PatrikHlobil / Pandas-Bokeh

Bokeh Plotting Backend for Pandas and GeoPandas

Geek Repo:Geek Repo

Github PK Tool:Github PK Tool

Histogram - ability to take NaNs into account in norm

ItamarShDev opened this issue · comments

When using Histogram on a df with NaNs, it seems that norm does not take into account the NaNs in the percentage.
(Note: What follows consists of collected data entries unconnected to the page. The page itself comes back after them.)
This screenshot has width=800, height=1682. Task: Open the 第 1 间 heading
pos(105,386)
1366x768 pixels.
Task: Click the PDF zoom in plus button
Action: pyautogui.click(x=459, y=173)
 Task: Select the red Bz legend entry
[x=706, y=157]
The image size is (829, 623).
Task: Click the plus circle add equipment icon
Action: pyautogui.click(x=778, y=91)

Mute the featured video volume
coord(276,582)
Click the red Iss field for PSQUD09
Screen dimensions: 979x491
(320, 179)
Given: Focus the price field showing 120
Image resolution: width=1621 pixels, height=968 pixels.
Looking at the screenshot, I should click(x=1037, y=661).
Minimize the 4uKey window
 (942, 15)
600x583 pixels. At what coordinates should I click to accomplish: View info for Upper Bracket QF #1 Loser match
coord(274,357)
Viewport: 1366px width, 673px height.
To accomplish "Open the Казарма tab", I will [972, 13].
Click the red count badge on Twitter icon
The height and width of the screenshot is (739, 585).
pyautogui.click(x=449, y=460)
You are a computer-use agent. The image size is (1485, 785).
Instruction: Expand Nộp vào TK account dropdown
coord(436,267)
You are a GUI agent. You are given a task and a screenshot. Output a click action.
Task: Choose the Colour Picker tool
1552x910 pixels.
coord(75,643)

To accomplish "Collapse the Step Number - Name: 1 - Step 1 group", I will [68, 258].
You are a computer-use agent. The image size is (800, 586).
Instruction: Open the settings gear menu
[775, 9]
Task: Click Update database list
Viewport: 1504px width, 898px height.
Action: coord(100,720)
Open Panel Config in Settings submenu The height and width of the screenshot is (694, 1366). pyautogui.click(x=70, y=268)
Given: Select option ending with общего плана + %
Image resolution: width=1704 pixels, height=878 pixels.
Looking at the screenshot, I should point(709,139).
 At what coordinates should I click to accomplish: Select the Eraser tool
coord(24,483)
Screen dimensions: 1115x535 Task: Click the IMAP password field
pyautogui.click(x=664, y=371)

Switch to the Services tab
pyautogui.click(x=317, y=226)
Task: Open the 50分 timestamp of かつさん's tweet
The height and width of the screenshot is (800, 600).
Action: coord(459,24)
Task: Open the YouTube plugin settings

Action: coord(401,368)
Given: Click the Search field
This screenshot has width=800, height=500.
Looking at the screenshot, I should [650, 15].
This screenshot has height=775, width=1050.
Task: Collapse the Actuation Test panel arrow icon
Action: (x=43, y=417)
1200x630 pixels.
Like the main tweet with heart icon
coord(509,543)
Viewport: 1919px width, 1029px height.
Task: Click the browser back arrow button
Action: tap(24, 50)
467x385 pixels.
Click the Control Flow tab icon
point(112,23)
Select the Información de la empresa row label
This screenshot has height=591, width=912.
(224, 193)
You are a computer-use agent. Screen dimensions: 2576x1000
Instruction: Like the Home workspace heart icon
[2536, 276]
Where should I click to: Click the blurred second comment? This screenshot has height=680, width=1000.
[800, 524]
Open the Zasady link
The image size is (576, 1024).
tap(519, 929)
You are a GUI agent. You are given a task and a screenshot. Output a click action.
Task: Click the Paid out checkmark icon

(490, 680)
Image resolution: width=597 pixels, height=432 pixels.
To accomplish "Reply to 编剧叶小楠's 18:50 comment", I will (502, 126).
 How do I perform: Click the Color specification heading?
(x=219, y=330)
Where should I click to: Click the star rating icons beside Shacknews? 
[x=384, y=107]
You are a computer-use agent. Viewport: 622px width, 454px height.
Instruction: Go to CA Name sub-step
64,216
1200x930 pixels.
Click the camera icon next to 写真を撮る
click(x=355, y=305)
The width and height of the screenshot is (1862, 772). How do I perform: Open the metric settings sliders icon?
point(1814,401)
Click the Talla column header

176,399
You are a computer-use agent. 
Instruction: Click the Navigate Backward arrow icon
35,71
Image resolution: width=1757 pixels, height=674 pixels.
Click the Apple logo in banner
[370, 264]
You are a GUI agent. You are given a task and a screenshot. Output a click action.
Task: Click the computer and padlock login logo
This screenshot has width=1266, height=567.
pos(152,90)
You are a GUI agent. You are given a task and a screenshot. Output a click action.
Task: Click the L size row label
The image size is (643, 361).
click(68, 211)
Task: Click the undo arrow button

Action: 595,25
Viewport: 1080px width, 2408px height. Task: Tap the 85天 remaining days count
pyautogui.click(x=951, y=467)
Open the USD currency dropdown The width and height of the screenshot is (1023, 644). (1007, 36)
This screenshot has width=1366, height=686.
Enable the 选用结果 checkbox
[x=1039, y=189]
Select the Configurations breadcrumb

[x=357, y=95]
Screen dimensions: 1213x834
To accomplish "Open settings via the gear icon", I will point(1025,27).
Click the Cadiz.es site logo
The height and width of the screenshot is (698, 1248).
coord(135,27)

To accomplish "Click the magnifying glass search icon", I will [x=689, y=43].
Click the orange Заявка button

In the following image you can see that the bin 40.75-41.05 is 2.403315%.
If we took the NaNs into account we would have it at 1.74%

image

hi @ItamarShDev,

this is indeed not a nice behaviour. The question is how one should design a solution. One could simply:

  1. raise and exception if NaNs are contained in the dataframe because the data is ill-defined for such an analysis
  2. just ignore the NaNs in the analysis

What do you think about this?

We have a 3rd case where NaNs are part of the dataset, and thus needs to be taken into account.
So if we have [0,0,NaN,1,1,2] in the data, the normalized histogram would show:

Value 0 1 2
Percentage 1/3 1/3 1/6

where now it is completely ignores the NaNs and show:

Value 0 1 2
Percentage 2/5 2/5 1/5

Why this is a real life case for me:

We show data histogram and shade it with another histogram by condition, where everything that computes to False in the condition is NaN

Example:

Data: [0,0,NaN,1,1,2]
Rule: x > 0

Data histogram

Value 0 1 2
Percentage 1/3 1/3 1/6

Rule shading histogram

Value 0 1 2
Percentage 0/6 1/3 1/5

If i go with current implementation i will get:

Data histogram

Value 0 1 2
Percentage 2/5 2/5 1/5

Rule shading histogram

Value 0 1 2
Percentage 0/3 2/3 1/3

As you can see, the proportion are change which creates the false impression that ignoring data improved the result....